The principal commercial channels are Hugging Face Enterprise (paid platform tier), Inference Endpoints (managed inference), and direct enterprise sales for hosted-Hub deployments and AI infrastructure.

Benchmarks and standing

Hugging Face's in-house model line emphasizes small-and-efficient deployment characteristics rather than frontier-tier benchmark leadership. SmolLM3 reports competitive performance on small-model benchmarks among 3-billion-parameter models, with the differentiating capabilities being multilingual coverage, long context, and function-calling support.

The Hub platform's standing is overwhelming: Hugging Face is widely characterized as the principal global open-source AI platform, with no peer organization at the same scale of model and dataset hosting, community engagement, and developer-tooling integration. Industry coverage frequently characterizes the Hub as the GitHub of AI, although Hugging Face's research-and-models-and-datasets focus is structurally different from GitHub's code-and-repositories focus.

The post-February-2026 GGML.ai acquisition consolidated Hugging Face's standing in the local-AI-inference market. llama.cpp had been the most-used open-source local-inference runtime; bringing it under the Hugging Face umbrella consolidates the platform's central role across cloud-and-local AI.

Leadership

As of April 2026, Hugging Face's senior leadership includes:

  • Clément Delangue, Chief Executive Officer and co-founder. Public face for Hugging Face on platform strategy, AI policy, and the broader open-source AI movement. Has been particularly visible in 2025 to 2026 with public statements on the "LLM bubble" framing.
  • Julien Chaumond, Chief Technology Officer and co-founder. Senior technology leadership for the Hub platform and other infrastructure.
  • Thomas Wolf, Chief Science Officer and co-founder. Senior research leadership; co-author of "Natural Language Processing with Transformers" and senior figure in the global AI research community.
  • Georgi Gerganov, senior leader of the Local AI organization following the February 2026 GGML.ai acquisition. Creator of llama.cpp and the GGML / GGUF infrastructure.

The company has hired aggressively across research, engineering, product, and policy roles, with offices in Paris, New York, and other locations. Senior research-team leadership includes Hugging Face researchers contributing to the SmolLM line, the Transformers library development, and other research programs.

Funding and backers

Hugging Face's funding history includes approximately $400 million in cumulative private rounds. The Series D of $235 million in August 2023, led by Salesforce, brought the valuation to $4.5 billion and is the most recent major round. Earlier rounds included a Series C of $100 million in May 2022, a Series B of $40 million in March 2021, and Series A and earlier rounds from the company's founding period.
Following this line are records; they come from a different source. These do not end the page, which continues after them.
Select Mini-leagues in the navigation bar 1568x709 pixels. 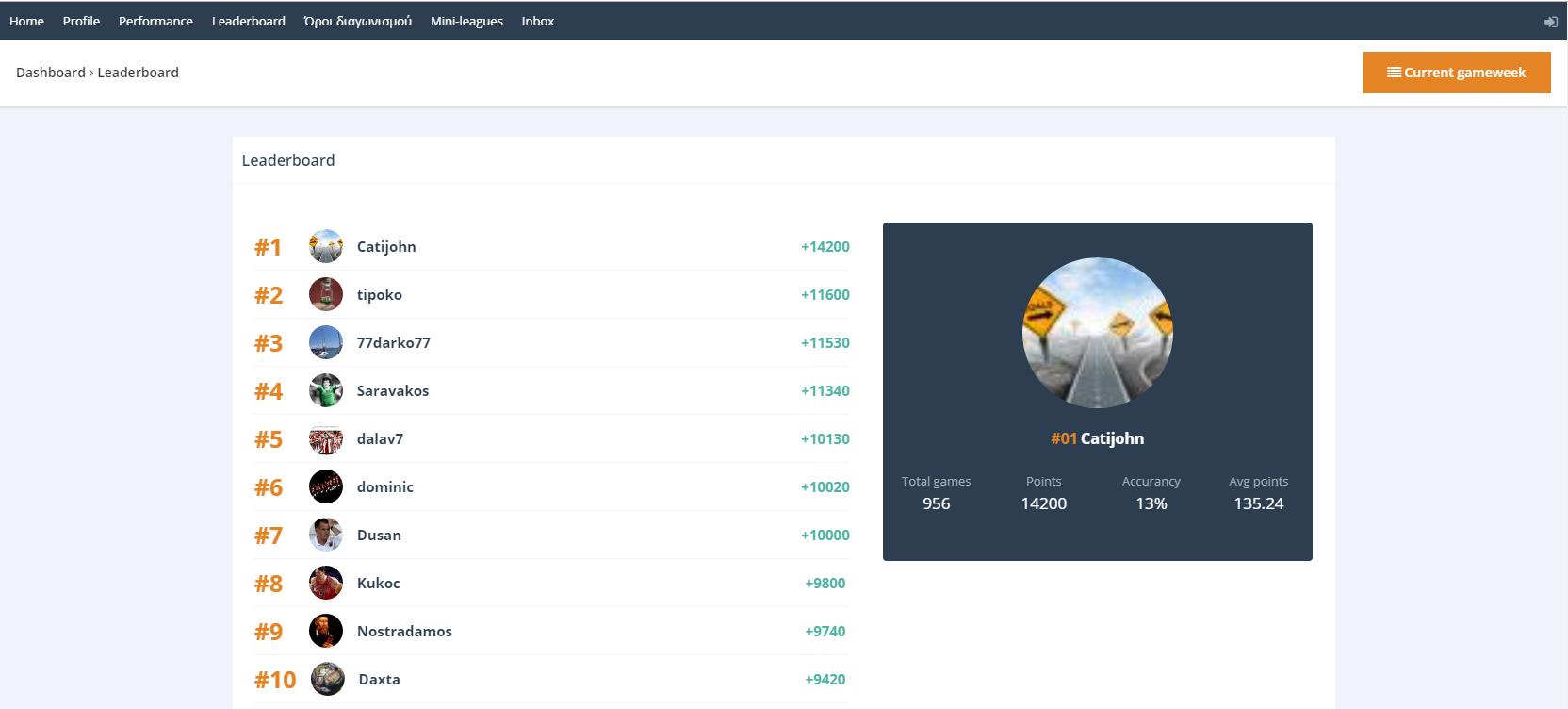click(466, 21)
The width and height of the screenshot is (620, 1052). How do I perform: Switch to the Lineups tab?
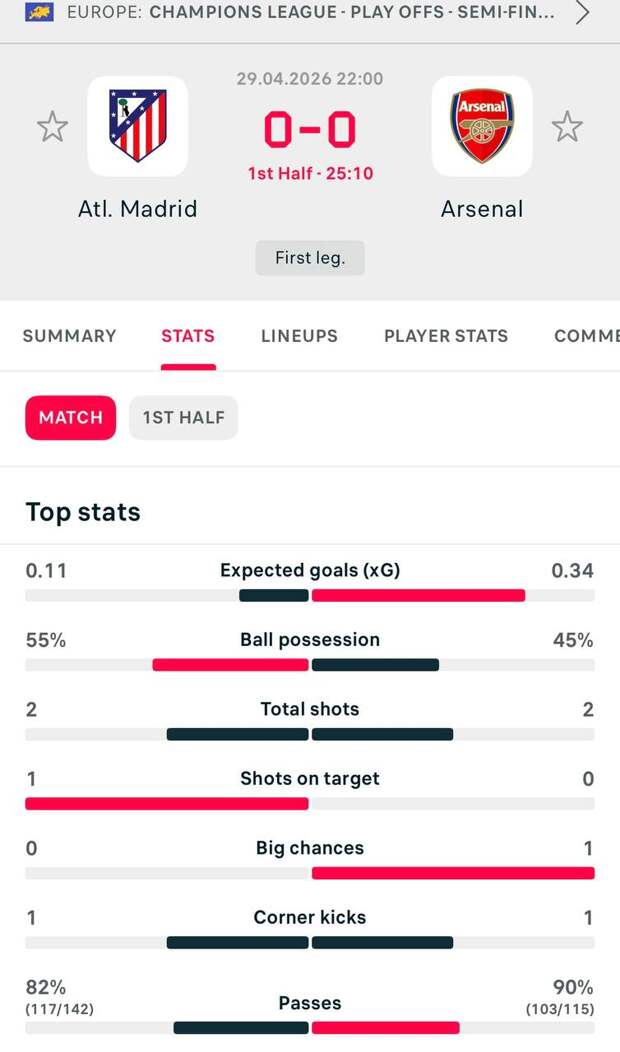coord(299,336)
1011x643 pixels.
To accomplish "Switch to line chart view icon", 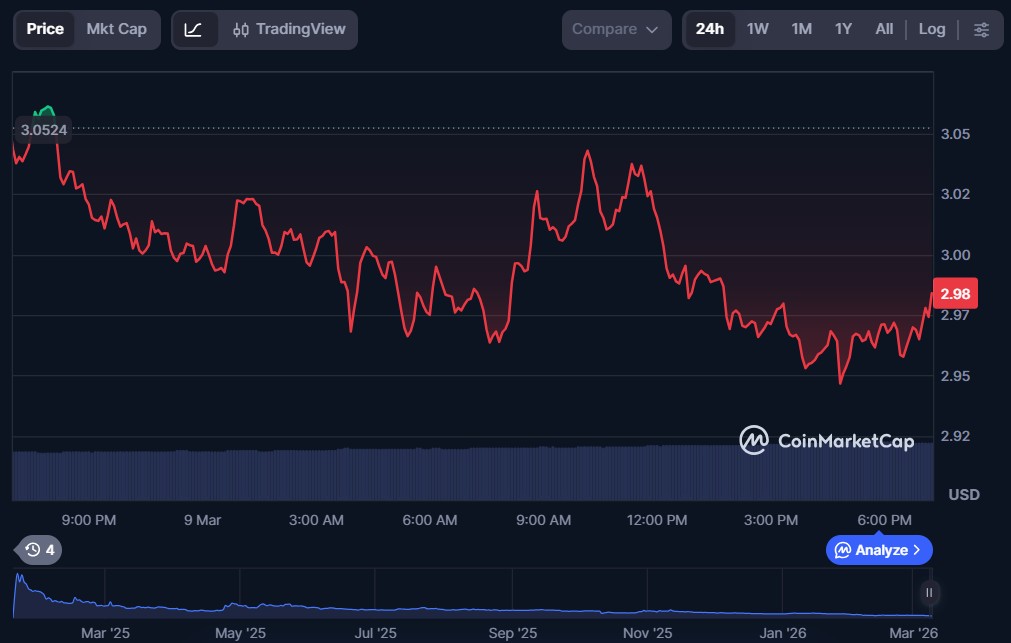I will point(194,30).
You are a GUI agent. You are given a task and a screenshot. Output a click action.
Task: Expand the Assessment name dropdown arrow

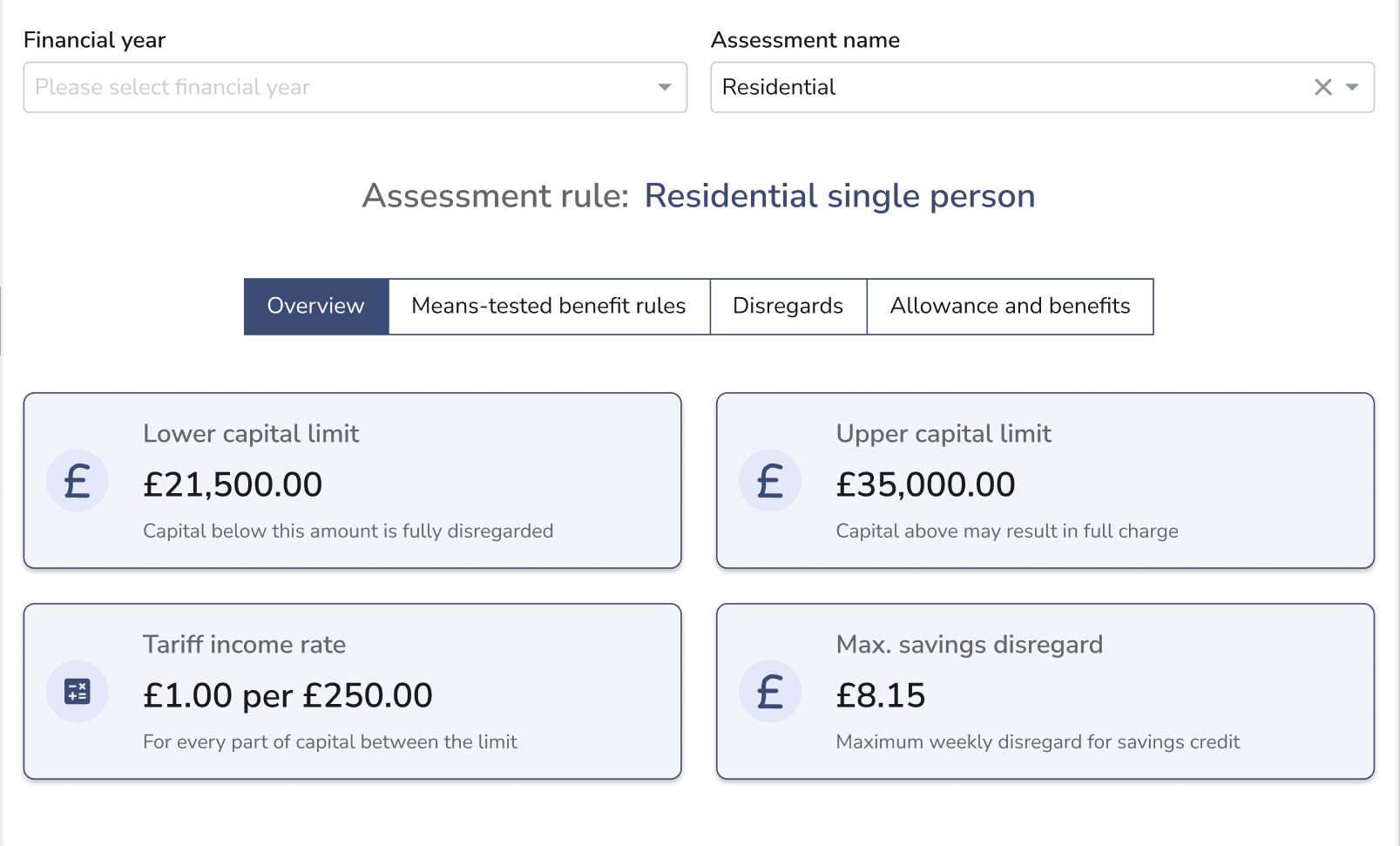(1352, 87)
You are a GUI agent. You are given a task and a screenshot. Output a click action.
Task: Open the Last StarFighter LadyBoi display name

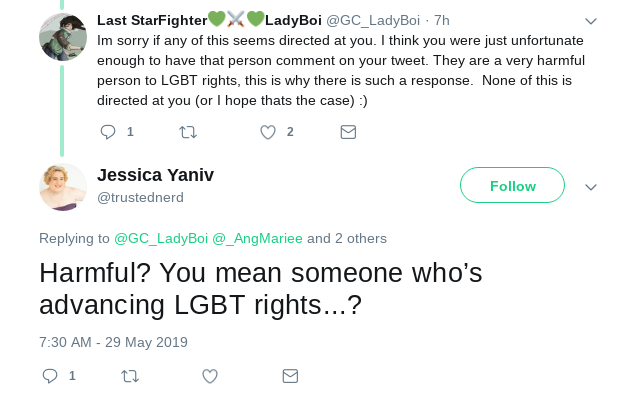tap(209, 20)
The investor base is unusually broad in strategic alignment. Series D participants included Salesforce (lead), Google, NVIDIA, Amazon, AMD, IBM, Intel, Qualcomm, and earlier investors Sequoia Capital, Coatue, Lux Capital, Addition, and Betaworks. The diverse strategic investor mix reflects Hugging Face's positioning as a platform for the broader AI ecosystem rather than as a competitor to any single large investor.

The reported approximately half of the $400 million remaining on the balance sheet at late 2025 indicates strong capital efficiency and reduced dependence on near-term fundraising. The company has not announced a Series E as of April 2026.

Industry position

Hugging Face occupies a structurally distinctive position as the central global open-source AI platform. The combination of the Hub platform's network-effect moat, the open-source software libraries, the in-house model research, the post-February-2026 local-AI-infrastructure consolidation through the GGML.ai acquisition, and the broad strategic-investor support produces a profile that no other AI organization matches across all dimensions.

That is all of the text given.